My testing of e3 doesn't show a bit of difference from 29 to 105 degrees. I also placed the ammo I was testing in the direct sunlight for a few minutes (the summer test) trying to heat it up for even more spread. I was testing the same exact batch of ammo, fired from the same gun, and over the same chrono. My computer couldn't find a difference.

Link to comment
Share on other sites

Well, I haven't found e3 to be temp sensitive at all. Here is some comparison data:

CCI 500 primer, 3.1gr e3, 180gr LTC loaded to 1.135". 10-shot strings- same batch of reloads.

39 deg: Avg vel, 844 fps, SD 8.98, 151.9 PF

85 deg: Avg vel, 844 fps, SD 8.88, 151.9 PF

I'd say that was pretty consistent, and not indicative of much temperature sensitivity (at least within that temp range).

I only shoot Clay Dot in 45 ACP, and it does show a little temp sensitivity. However, I've been shooting it in the 16 to 35 degree temp range, so I don't have a definite opinion yet.

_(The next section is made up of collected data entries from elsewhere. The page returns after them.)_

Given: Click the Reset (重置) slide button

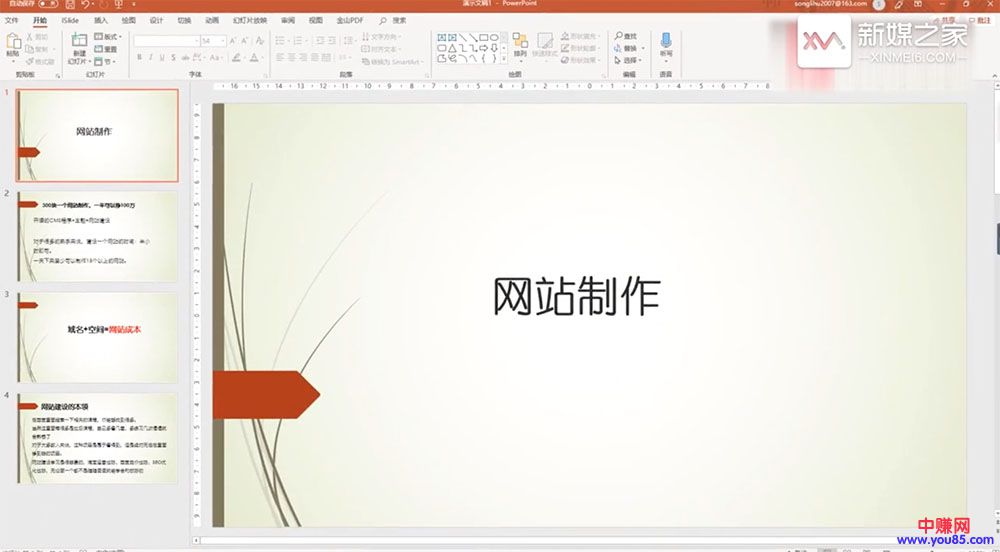Looking at the screenshot, I should tap(108, 48).
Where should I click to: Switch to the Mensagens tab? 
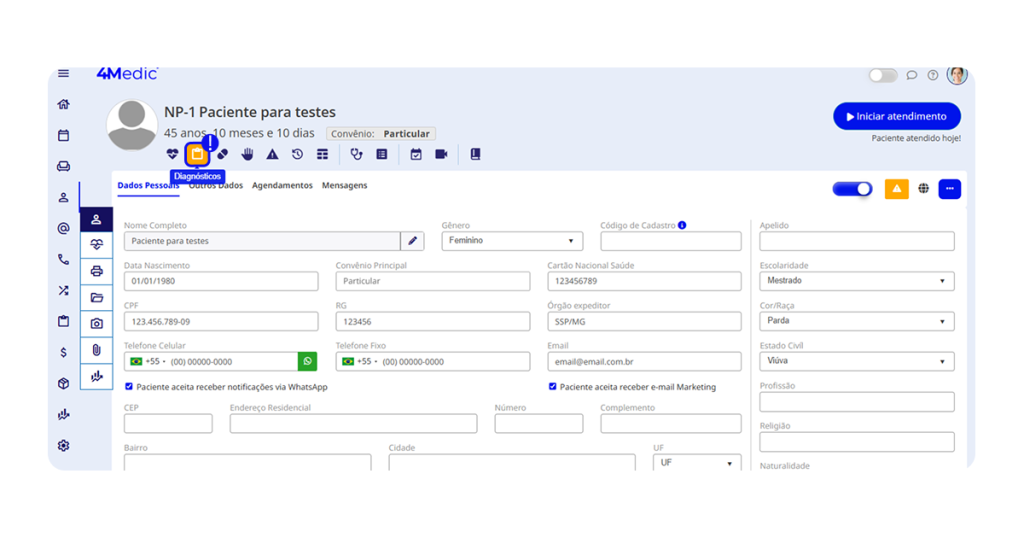coord(344,185)

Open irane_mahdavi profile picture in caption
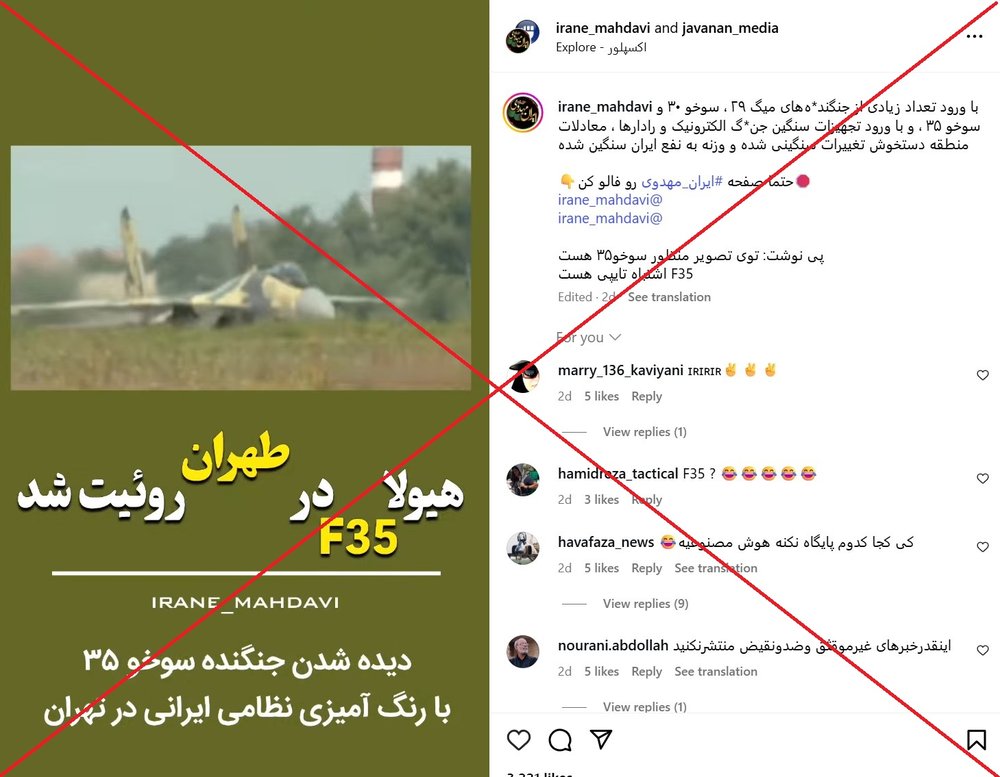(523, 113)
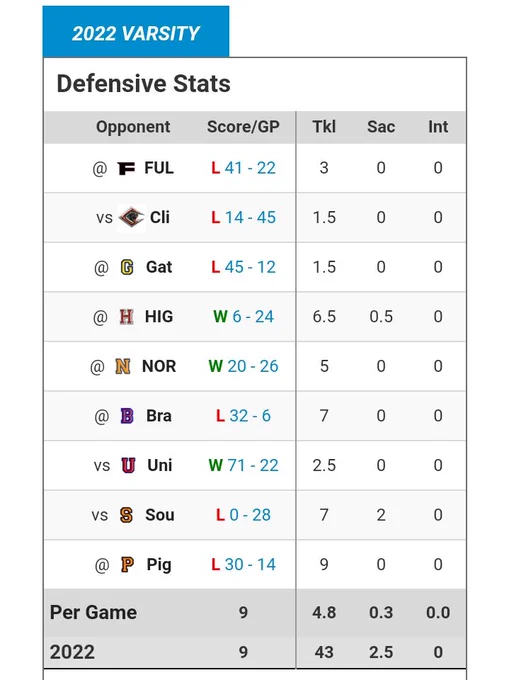The image size is (509, 680).
Task: Click the Int column header
Action: pos(438,127)
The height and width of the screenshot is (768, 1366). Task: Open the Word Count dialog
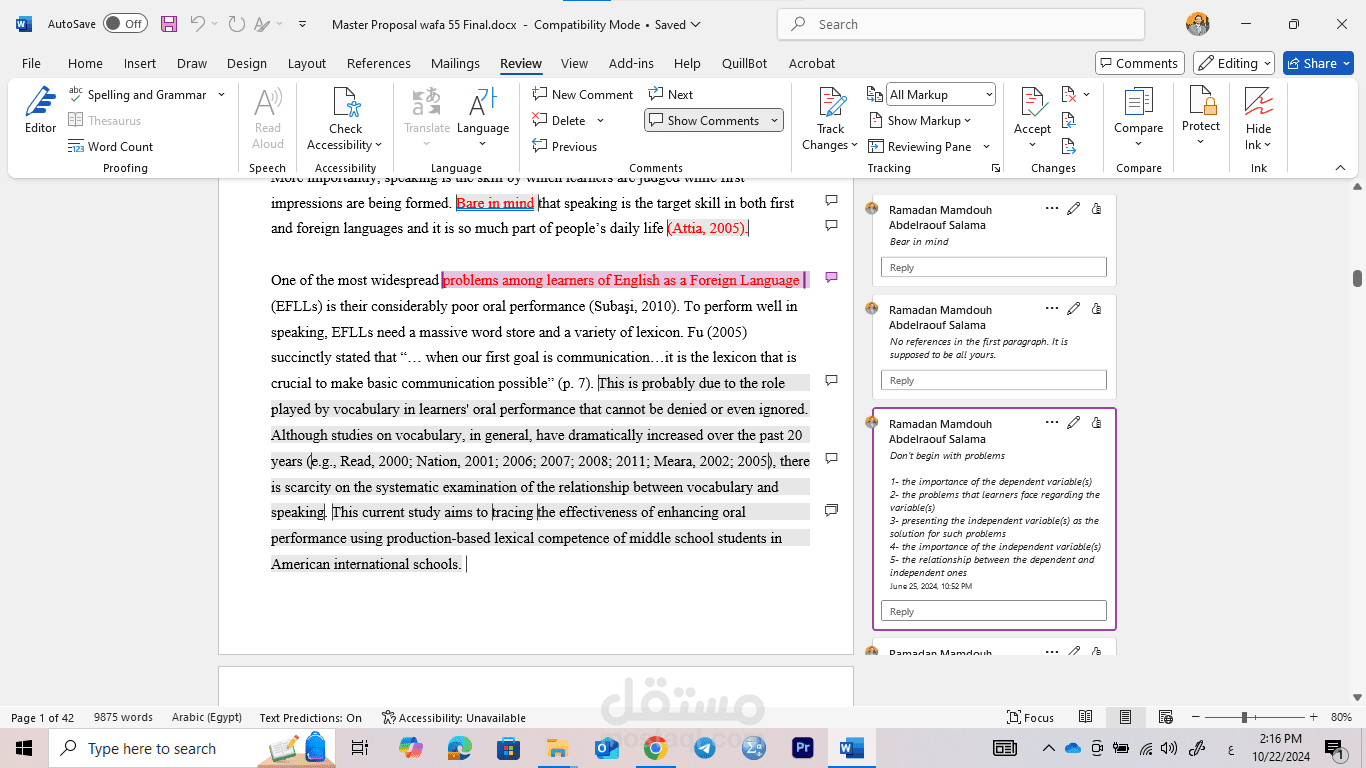click(111, 146)
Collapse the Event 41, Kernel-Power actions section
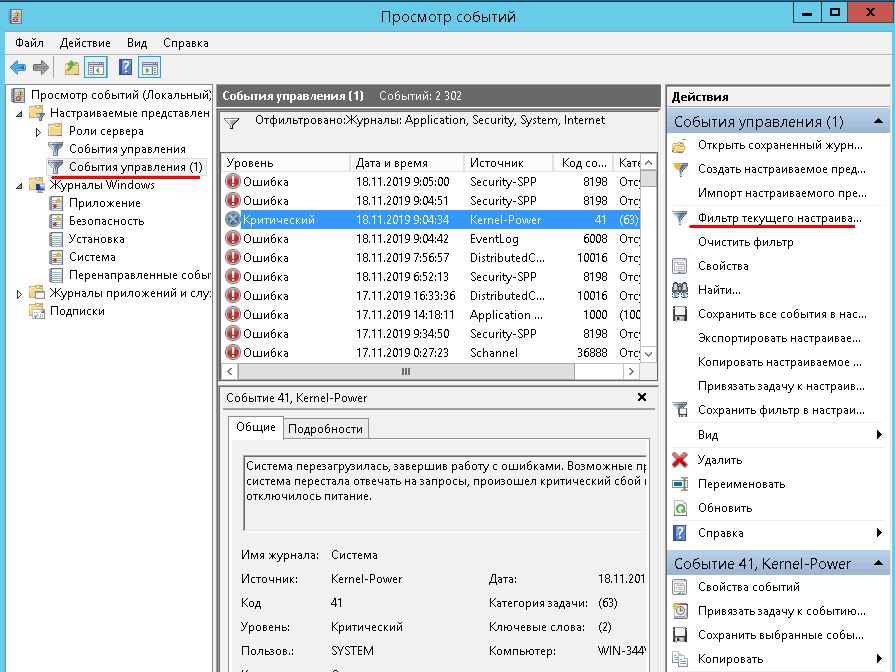This screenshot has width=895, height=672. [878, 563]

I don't know about N320. I do know that N310 is extremely temp sensitive in 45 ACP. Geez, my bullseye load goes 674fps @ 41 deg, 733 fps @ 56 deg and 749 @ 85 deg. If you shoot this load below freezing, it barely operates the gun.

Link to comment
Share on other sites

For 320, when the outside temps get down in the 40's and lower, you'll lose 10-30 fps. Not a big deal if you have a comfortable margin built in to your PF, but if you're blade running, you will get hosed at a chrono eventually.

for general every day use, not much of difference to make a big deal.

eta: this is based on first hand experience two winters in a row

Link to comment
Share on other sites

My testing of e3 doesn't show a bit of difference from 29 to 105 degrees. I also placed the ammo I was testing in the direct sunlight for a few minutes (the summer test) trying to heat it up for even more spread. I was testing the same exact batch of ammo, fired from the same gun, and over the same chrono. My computer couldn't find a difference.

You need to heat it up for more than a few minutes for the powder to actually heat up.

Link to comment
Share on other sites

Well, I haven't found e3 to be temp sensitive at all. Here is some comparison data:

CCI 500 primer, 3.1gr e3, 180gr LTC loaded to 1.135". 10-shot strings- same batch of reloads.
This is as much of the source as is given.